PROBLEM TO SOLVE. Count the lines in the records below that contain the word "height". Reply with the number only.

SUPPLIED INFORMATION.

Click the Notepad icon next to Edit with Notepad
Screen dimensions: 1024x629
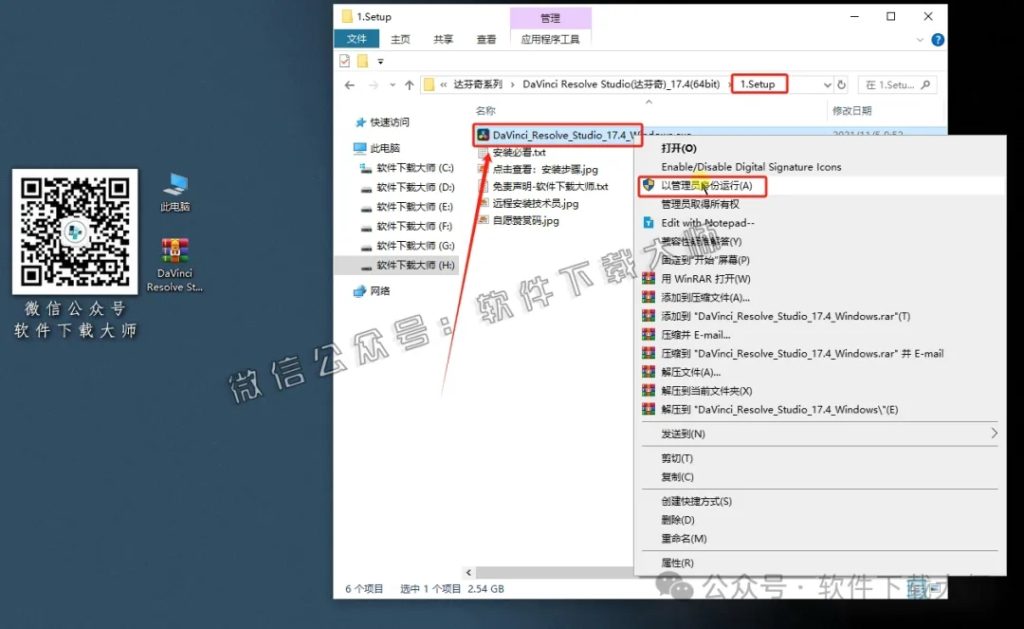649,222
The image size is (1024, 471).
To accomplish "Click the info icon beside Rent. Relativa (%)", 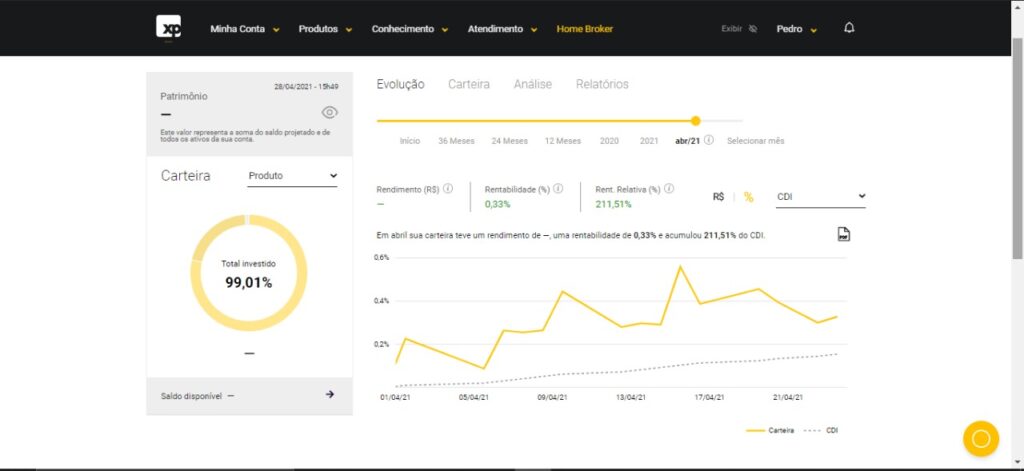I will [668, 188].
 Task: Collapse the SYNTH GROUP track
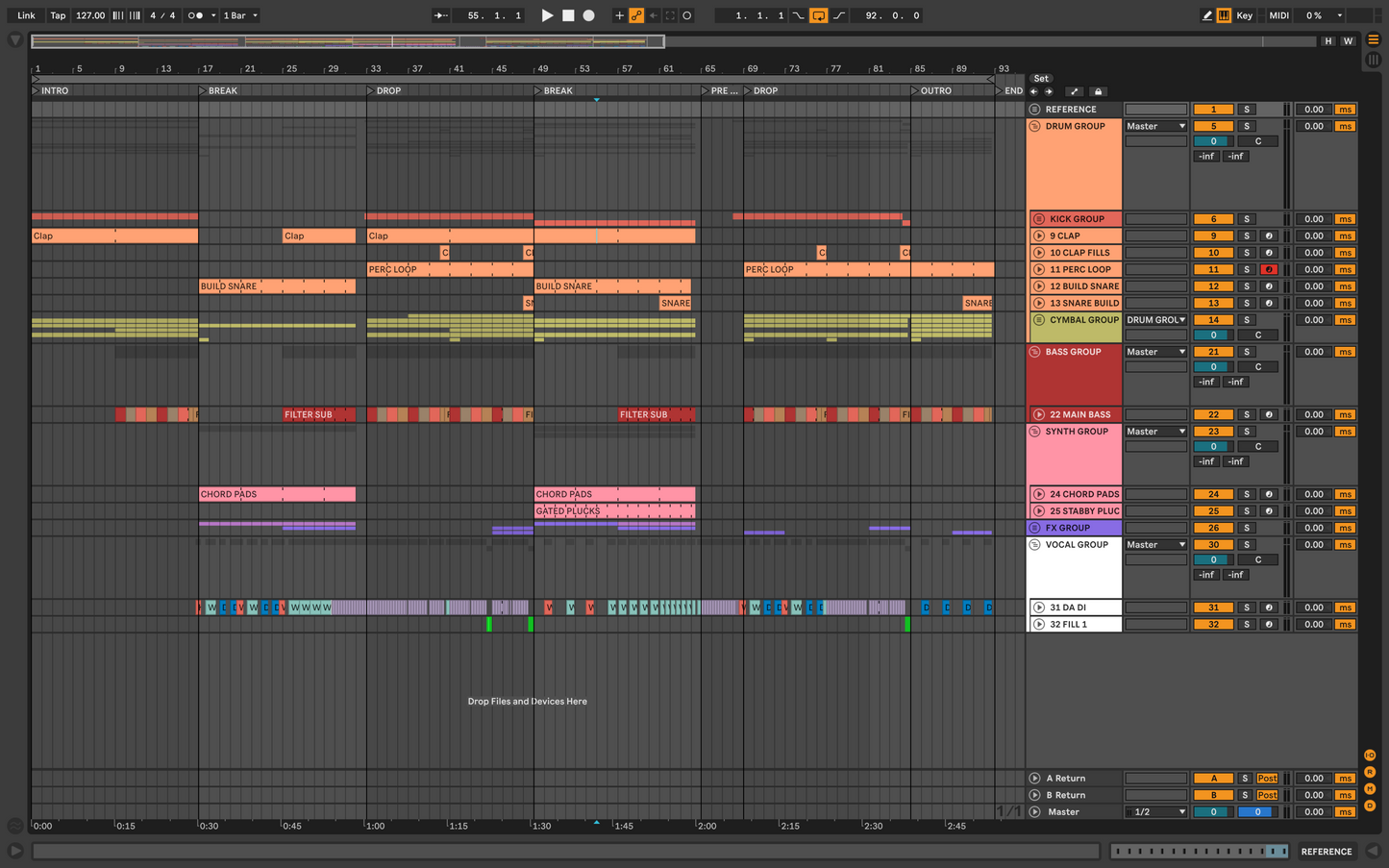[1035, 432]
--
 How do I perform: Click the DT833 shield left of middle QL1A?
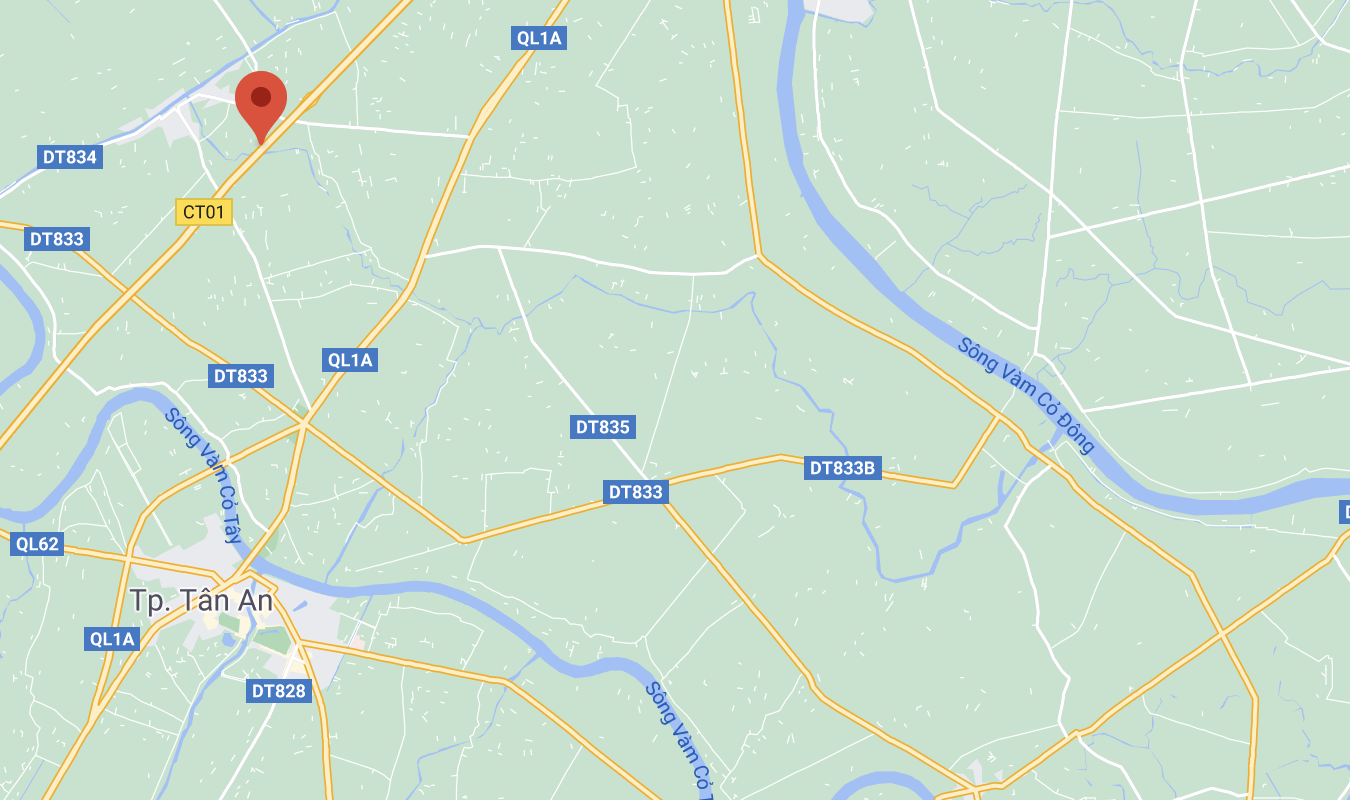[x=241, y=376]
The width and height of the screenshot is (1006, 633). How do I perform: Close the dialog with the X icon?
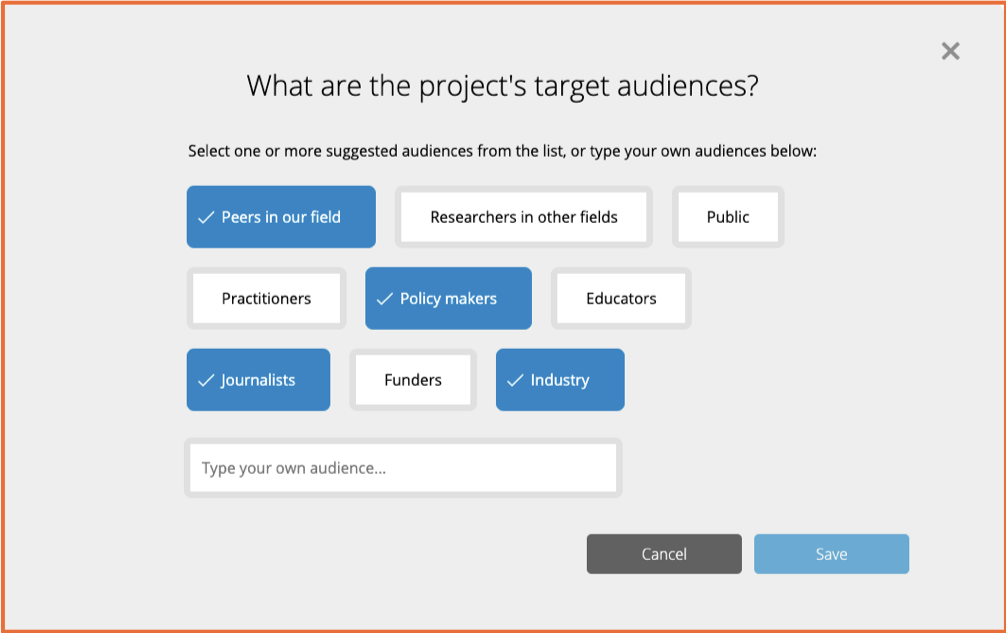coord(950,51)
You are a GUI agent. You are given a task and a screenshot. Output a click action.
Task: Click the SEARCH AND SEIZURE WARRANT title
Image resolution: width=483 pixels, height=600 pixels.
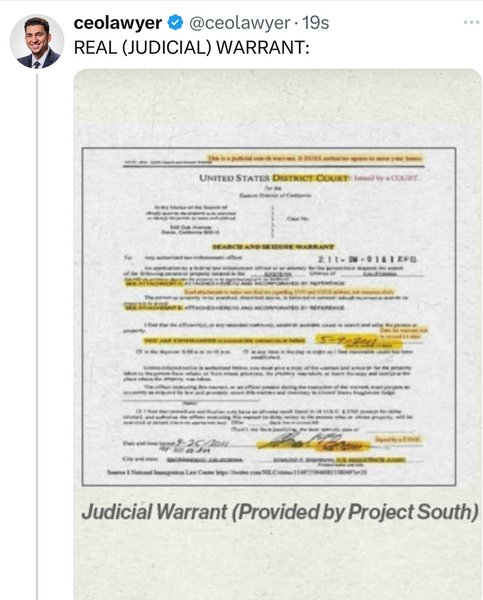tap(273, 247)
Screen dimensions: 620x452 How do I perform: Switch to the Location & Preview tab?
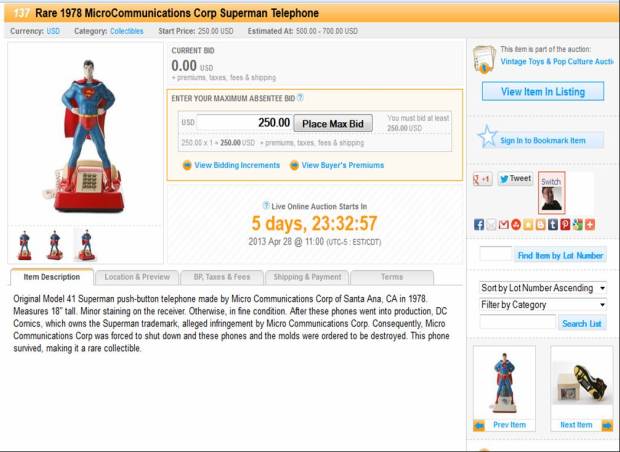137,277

THE REPLY. 2